Sehr geehrte Damen und Herren,

wir sind eine Gruppe von zwei Dutzend Steirern und Steirerinnen, die ehrenamtlich Menschen betreuen, die einen unsicheren Aufenthaltsstatus haben, obwohl sie schon seit Längerem in Österreich leben. Wir versuchen, für die Betroffenen Rechtssicherheit herzustellen, begleiten sie zu Behörden und organisieren Hilfen in Notsituationen. Dafür wurden wir mit dem Menschenrechtspreis 2010 des Landes Steiermark ausgezeichnet.

Viele von denen, die wir betreuen, sind ZeitungszustellerInnen. Bekanntlich wird diese Tätigkeit in erheblichem Umfang von Menschen ausgeübt, deren Aufenthaltsrecht als ein vorläufiges gilt, oder die "geduldet" [1] sind oder deren Status de jure als "illegal" einzustufen ist. – Nennen wir sie im Folgenden nur der Einfachheit halber "Prekäre".

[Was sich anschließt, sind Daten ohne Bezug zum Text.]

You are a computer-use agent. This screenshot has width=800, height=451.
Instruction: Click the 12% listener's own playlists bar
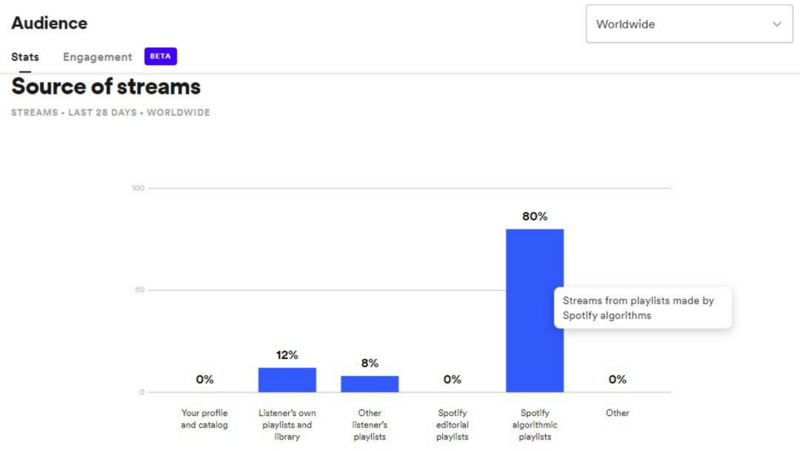click(287, 380)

Die Zustelltätigkeit wird in der Regel auf Werkvertragsbasis ausgeübt und galt als weitgehend unreglementiert. In den letzten Jahren geriet sie allerdings immer mehr ins Visier der "Finanzpolizei" (früher: KIAB [2]). Es kam zu Anzeigen gegen Verteilerfirmen – mit der Folge, dass immer mehr Angehörige der oben erwähnten Gruppen die Zustellarbeit verloren haben oder verlieren werden und jedenfalls keine "Prekären" mehr neu beschäftigt werden. Damit geht für diese Menschen einer der letzten Rückzugsposten auf dem österreichischen Arbeitsmarkt verloren.

Dreh- und Angelpunkt der behaupteten Gesetzwidrigkeiten sind höchstgerichtliche Entscheidungen, denen zu Folge die Zustelltätigkeit als "arbeitnehmerähnliches Beschäftigungsverhältnis" gilt und im Falle von Drittstaatsangehörigen einer sog. Beschäftigungsbewilligung [3] bedarf. Das ist im Ausländerbeschäftigungsgesetz so geregelt und gilt auch bei Werkverträgen. Als "Arbeitgeber" gilt in diesen Fällen der Werkvertragsgeber.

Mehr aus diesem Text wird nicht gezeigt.